First-quarter revenue shrank 8 percent from a year ago, however, and operating earnings halved. The company blamed delays rolling out its latest cameras. Rivals could just as easily be a problem. GoPro also will have to contend with shrinking electronic components and prices that should enable goggles and other gear to house cameras and cellphone makers to incorporate the technology. That’d make its Hero3 go the way of the digital point-and-shoot.

Building the brand, therefore, makes good sense. For now, GoPro’s name is synonymous with helmet-cams, which gives it a first-mover advantage. Over the longer run, it wants to expand its media network. While its 1.8 million YouTube subscribers and 2 million Instagram followers didn’t generate any revenue last year, it’s easy to see marketers wanting to reach these adrenaline junkies. The GoPro name also could work on other products and services.

Ad sales alone won’t do the trick, however. Disney, for example, just acquired Maker Studios for a sum that could reach $1 billion. Its channels already boast 380 million subscribers. That’s 200 times more than GoPro.

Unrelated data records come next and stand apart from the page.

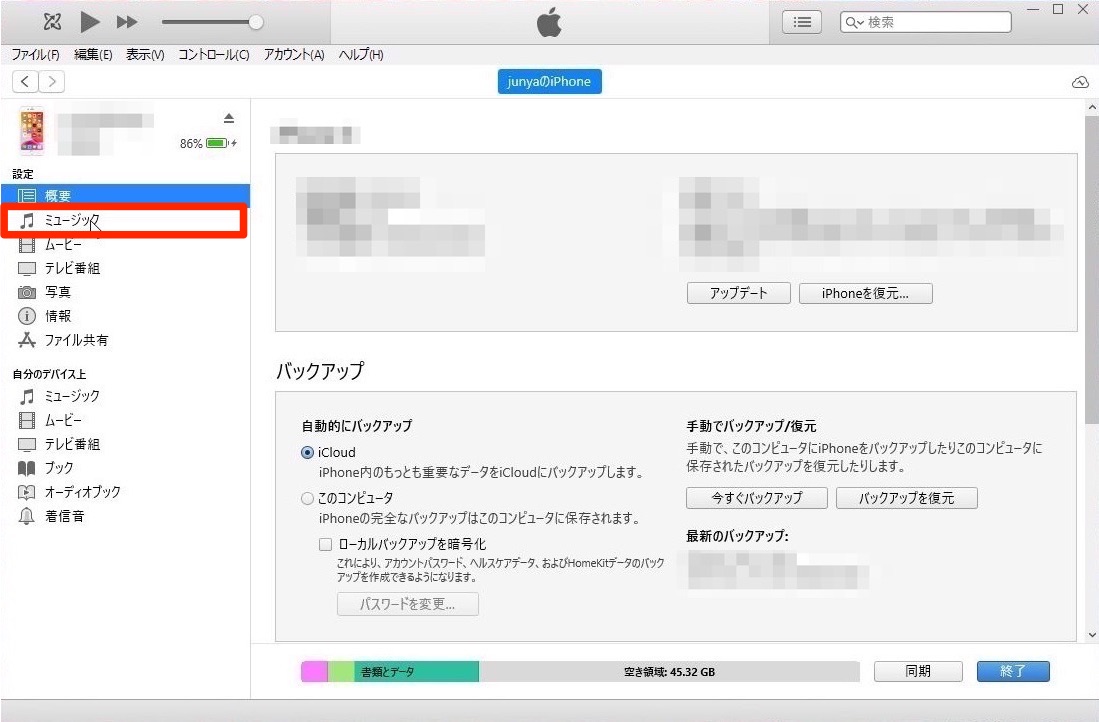
Task: Select the iCloud backup option
Action: pyautogui.click(x=308, y=452)
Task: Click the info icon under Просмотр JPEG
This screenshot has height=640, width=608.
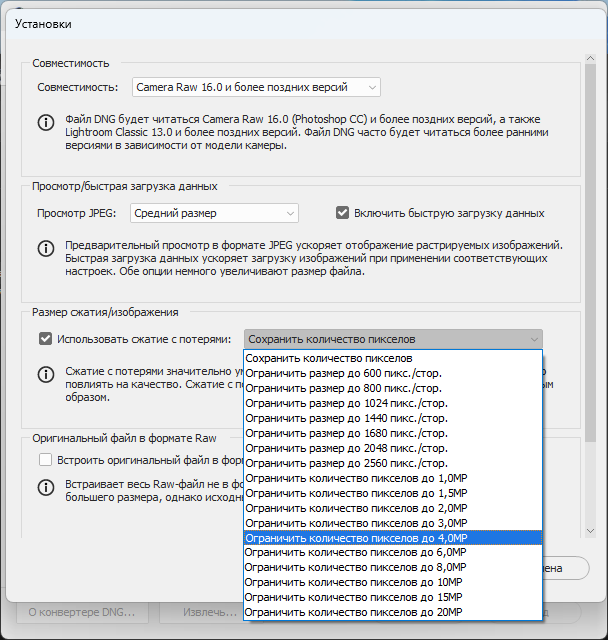Action: tap(46, 248)
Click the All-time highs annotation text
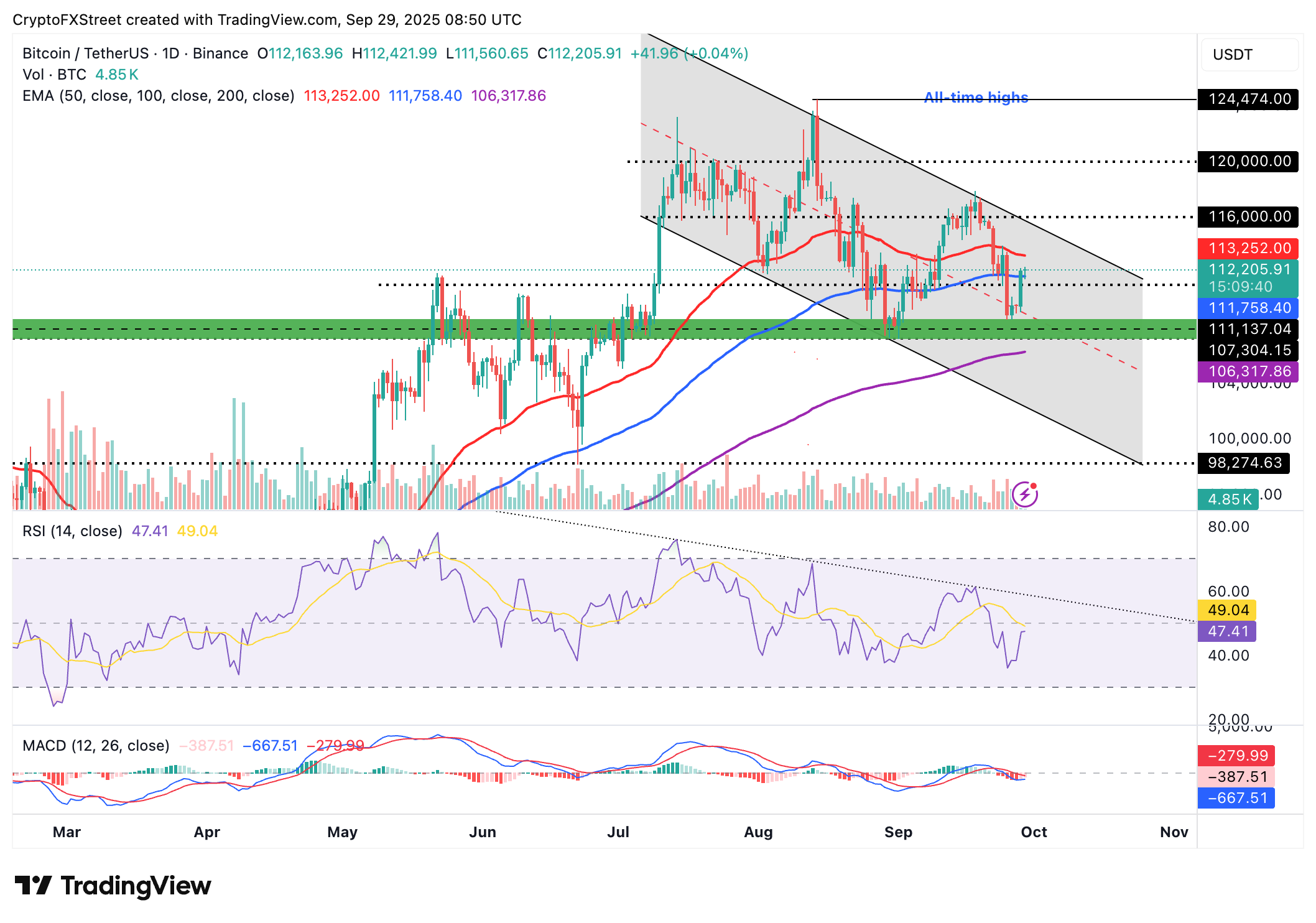 (975, 98)
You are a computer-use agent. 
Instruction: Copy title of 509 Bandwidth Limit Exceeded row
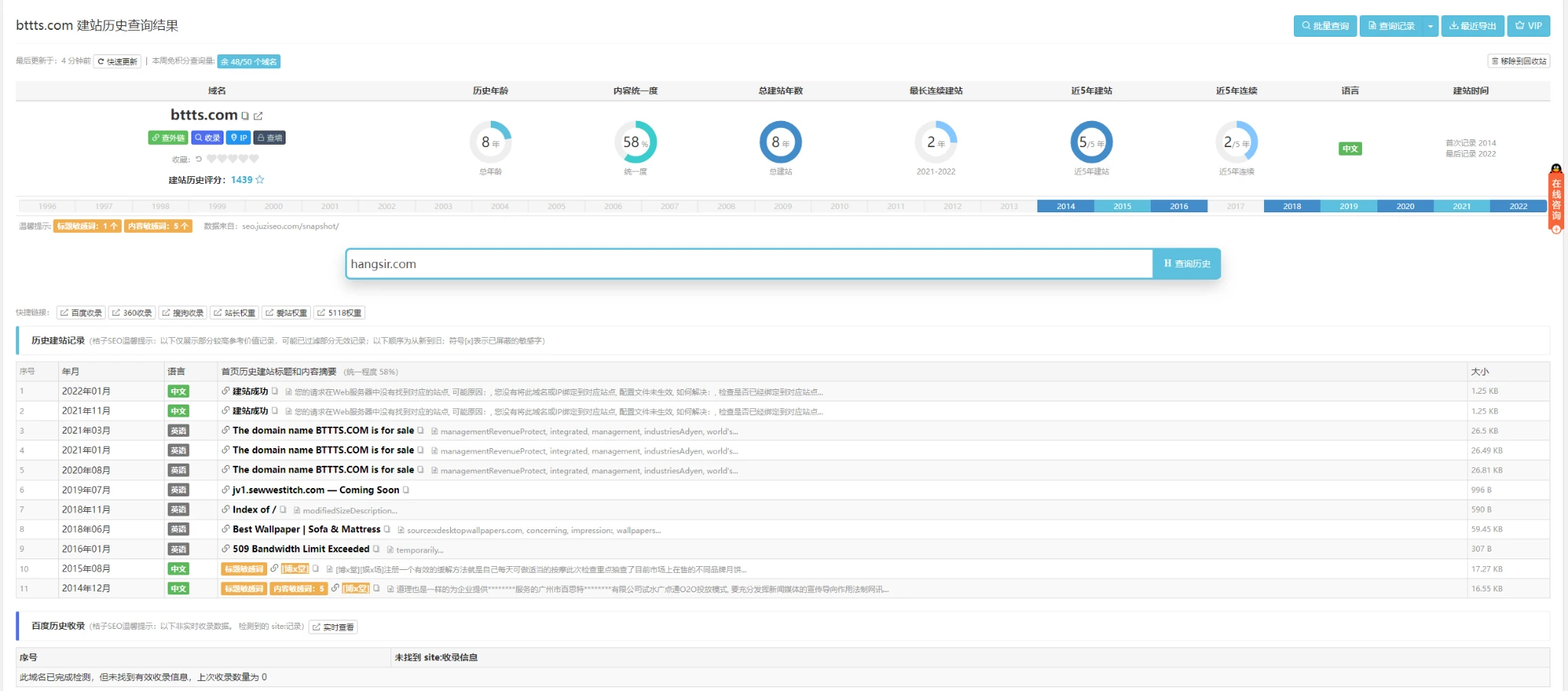376,549
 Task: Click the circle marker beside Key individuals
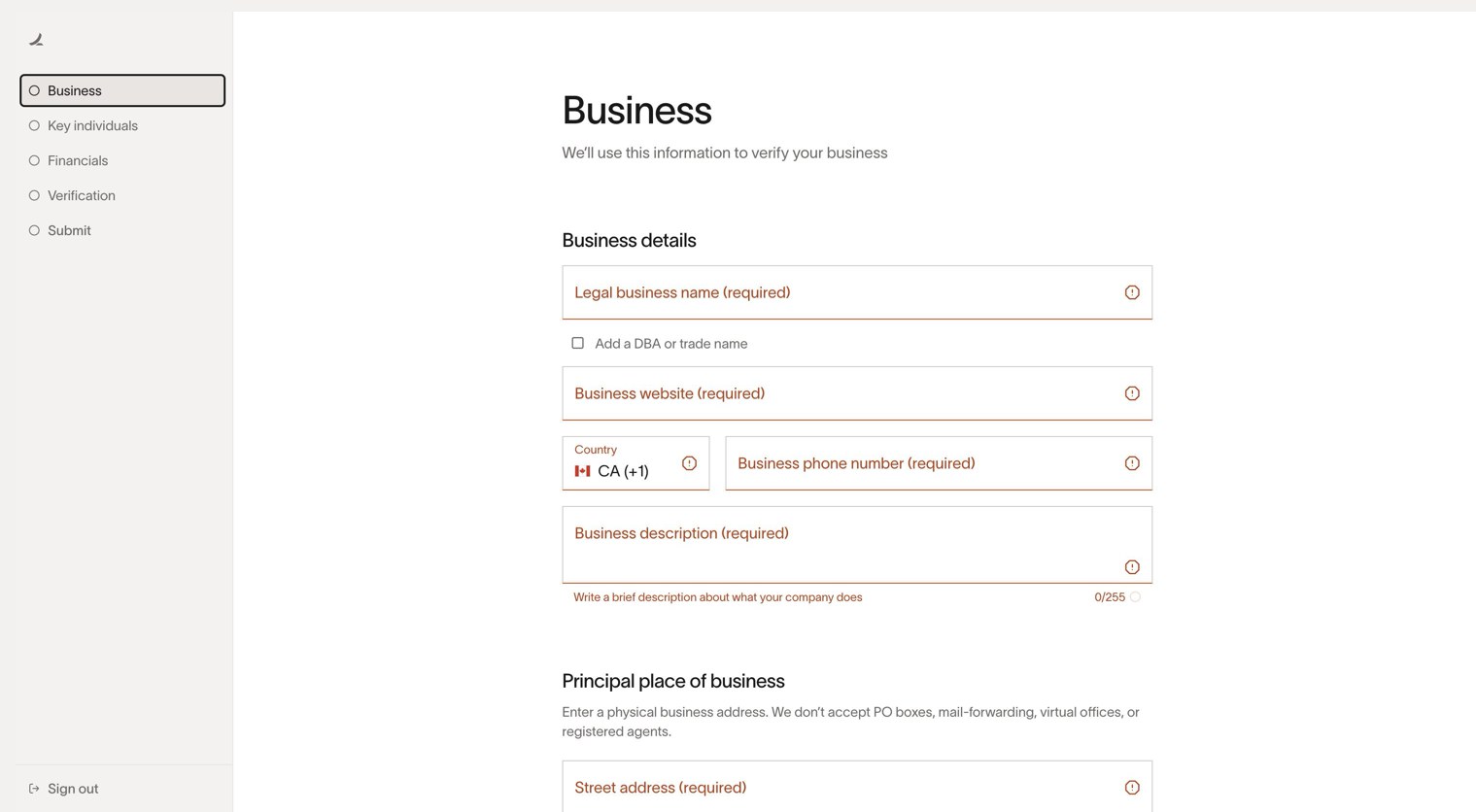[x=34, y=125]
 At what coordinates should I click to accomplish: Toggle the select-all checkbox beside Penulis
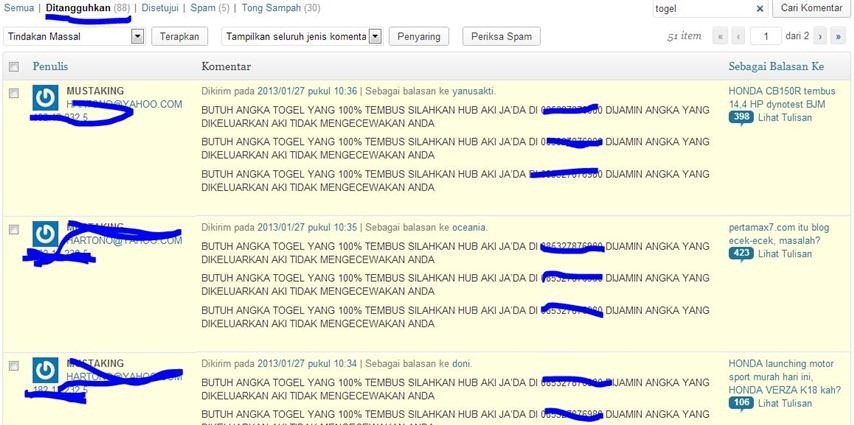(13, 67)
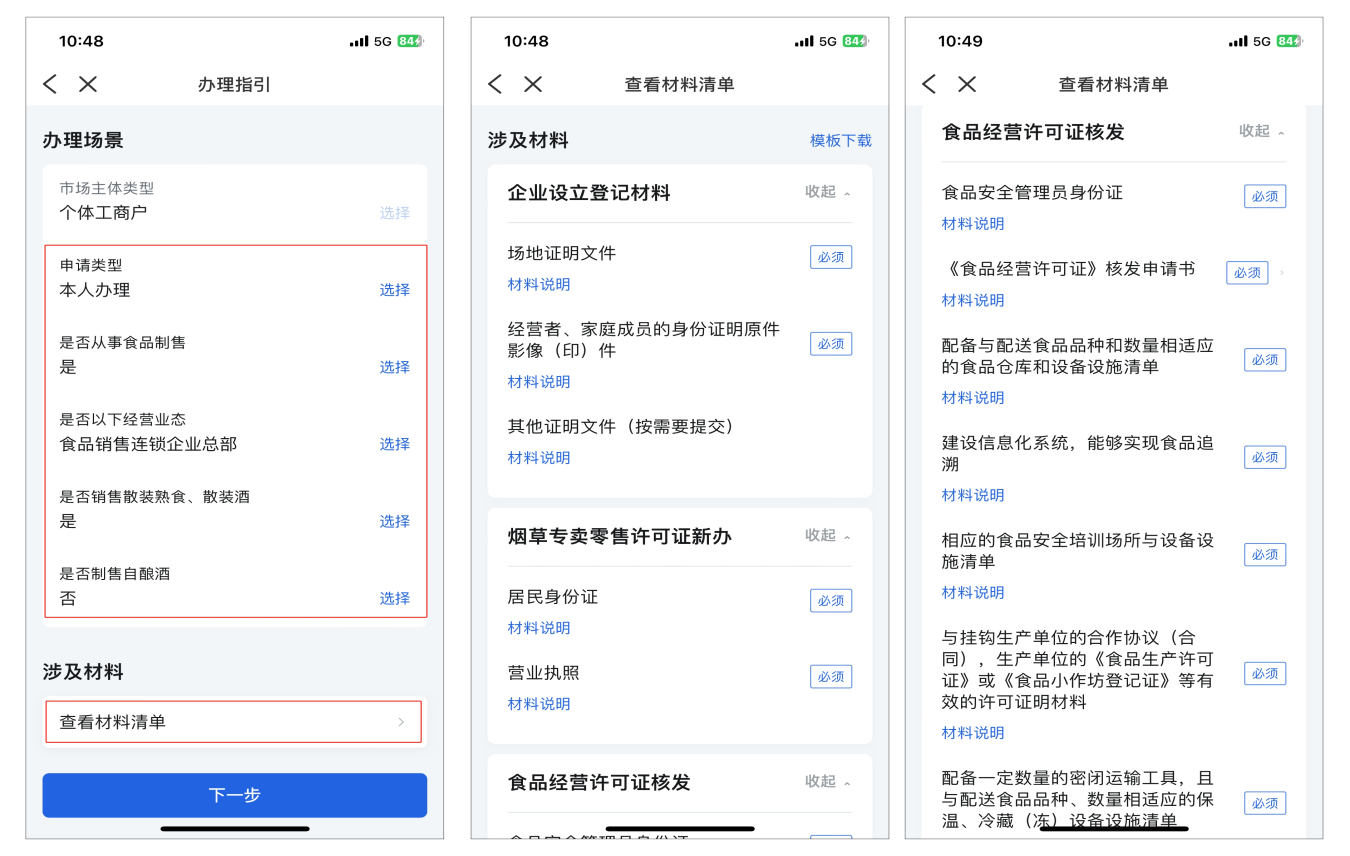Change 是否制售自酿酒 via 选择
This screenshot has height=856, width=1350.
[x=394, y=598]
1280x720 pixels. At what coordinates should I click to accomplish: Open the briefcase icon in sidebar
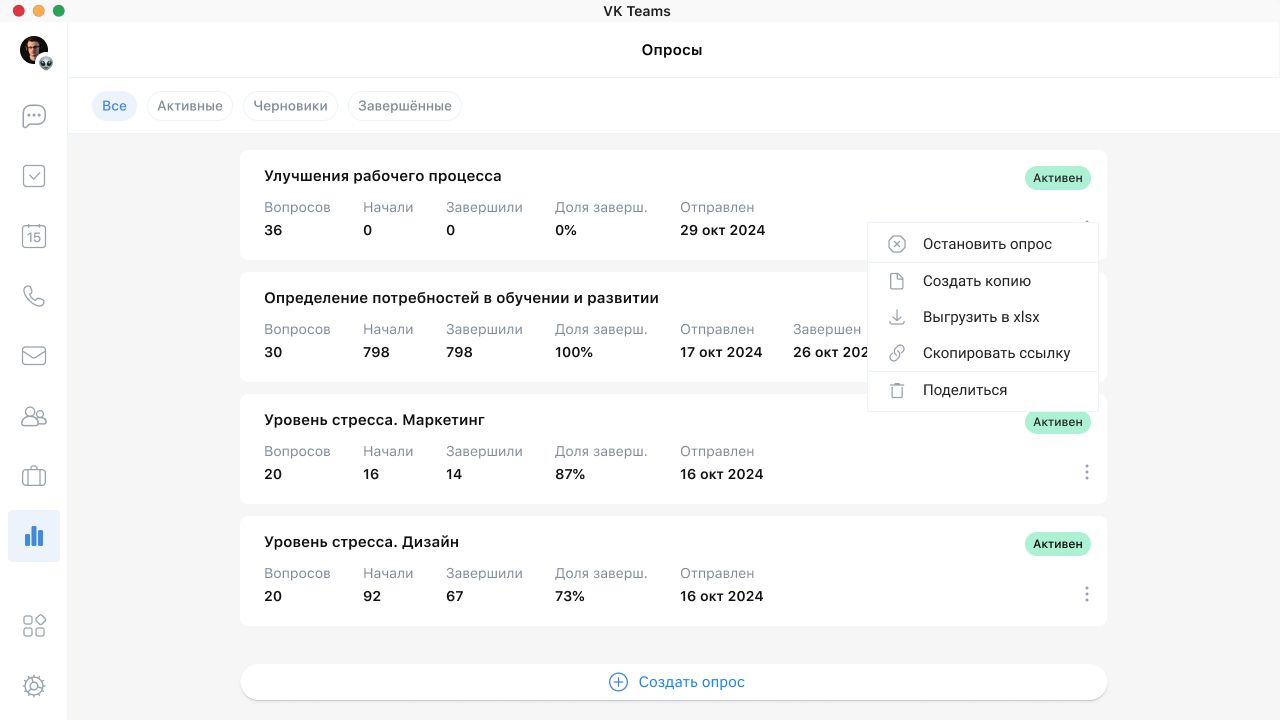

The camera maker was valued at more than $2 billion two years ago. Apple, meanwhile, paid about two and a half times revenue for Beats, another company with aspirations beyond just branded hardware. Though GoPro doesn’t have a deep-pocketed buyer right now, the same multiple would peg it at about $2.5 billion. That suggests GoPro will have to embrace its hardware roots to avoid a valuation wipeout.